Start with primary — it’s the most visible color (buttons, links, active states). Then work outward:

{
  "name": "ocean",
  "displayName": "Ocean",
  "author": "your-name",
  "nativeScheme": "light",
  "design": {
    "radiusSelector": ".5rem",
    "radiusField": ".25rem",
    "radiusBox": ".75rem",
    "sizeSelector": ".25rem",
    "sizeField": ".25rem",
    "border": "1px",
    "depth": 1,
    "noise": 0
  },
  "light": {
    "colorScheme": "light",
    "colors": {
      "primary": "oklch(50% .18 230)",
      "primaryContent": "oklch(95% .02 230)",
      "secondary": "oklch(60% .15 180)",
      "secondaryContent": "oklch(20% .03 180)",
      "accent": "oklch(75% .12 160)",
      "accentContent": "oklch(25% .03 160)",
      "neutral": "oklch(20% .01 230)",
      "neutralContent": "oklch(85% .01 230)",
      "base100": "oklch(99% .005 230)",
      "base200": "oklch(96% .008 230)",
      "base300": "oklch(92% .01 230)",
      "baseContent": "oklch(20% .02 230)",
      "info": "oklch(74% .16 233)",
      "infoContent": "oklch(29% .066 243)",
      "success": "oklch(76% .177 163)",
      "successContent": "oklch(37% .077 169)",
      "warning": "oklch(82% .189 84)",
      "warningContent": "oklch(41% .112 46)",
      "error": "oklch(71% .194 13)",
      "errorContent": "oklch(27% .105 12)"
    }
  },
  "dark": {
    "colorScheme": "dark",
    "colors": {
      "primary": "oklch(65% .18 230)",
      "primaryContent": "oklch(20% .03 230)",
      "...": "define all tokens for dark mode"
    }
  }
}

Step 3: Check Contrast Compliance

Every *Content color must have a contrast ratio of at least 4.5:1 against its paired background color. This is a hard requirement — ODS themes must be accessible.
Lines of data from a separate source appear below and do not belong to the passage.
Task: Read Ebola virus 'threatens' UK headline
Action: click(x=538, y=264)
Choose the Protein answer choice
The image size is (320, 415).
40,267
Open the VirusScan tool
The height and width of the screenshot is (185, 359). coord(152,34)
Quick rule of thumb: If the background is dark (L < 50%), the content should be light (L > 80%). If the background is light (L > 50%), the content should be dark (L < 30%).
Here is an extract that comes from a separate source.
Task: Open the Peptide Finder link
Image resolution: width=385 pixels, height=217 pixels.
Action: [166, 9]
You can verify contrast with:

The five pairs that must pass WCAG AA (4.5:1) in both light and dark modes:

Must Pass Background Text
1 primary primaryContent
2 secondary secondaryContent
3 accent accentContent
4 base100 baseContent
5 error errorContent

Step 4: Create Both Modes

Every theme must have both a light and dark object. Tips for creating the opposite mode:

Set nativeScheme to whichever mode you designed first ("light" or "dark").
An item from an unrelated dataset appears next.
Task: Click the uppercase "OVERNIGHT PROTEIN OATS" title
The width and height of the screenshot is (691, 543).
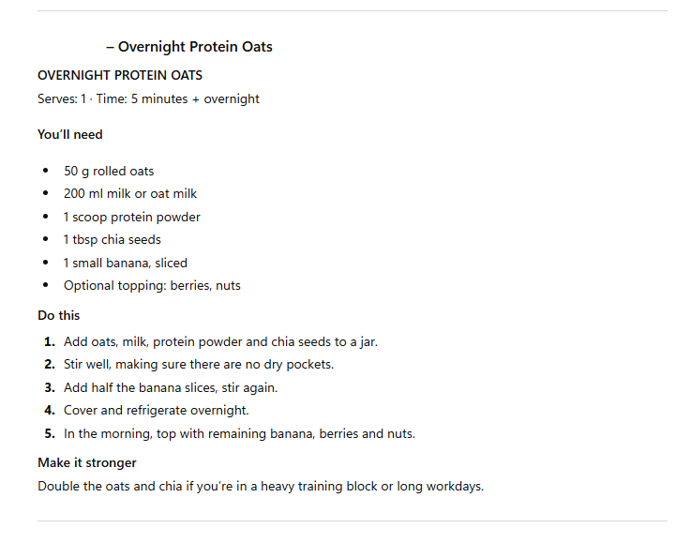Action: point(120,75)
Step 5: Register in the Catalog

Add your theme to catalog.json:

{
  "name": "ocean",
  "displayName": "Ocean",
  "file": "ocean.json",
  "nativeScheme": "light",
  "tags": ["cool", "blue", "nature"]
}

Step 6: Test It

  1. Quick Build wizard: Create an app with your theme and check the preview
  2. Existing app: Change an app’s branding.theme to your theme name
  3. Both modes: Toggle between light and dark mode to verify both variants

Contributing a Theme

We’d love to include community themes in the catalog! To contribute:

  1. Follow the steps above to create your theme
  2. Ensure all contrast pairs pass WCAG AA (4.5:1) in both modes
  3. Submit a pull request adding your theme file and catalog entry
  4. Include a brief description of the color palette’s inspiration

Per-Token Overrides

If you like a theme but want to tweak a few colors, you don’t need to create a whole new theme. Use branding.overrides:

{
  "branding": {
    "theme": "nord",
    "overrides": {
      "primary": "oklch(55% .20 250)",
      "primaryContent": "oklch(95% .02 250)"
    }
  }
}

Overrides are applied on top of the selected theme. Only the tokens you specify are changed; everything else comes from the theme. This is the recommended approach for brand-color matching without maintaining a full custom theme.

Important: If you override a color, also override its content pair to maintain contrast compliance.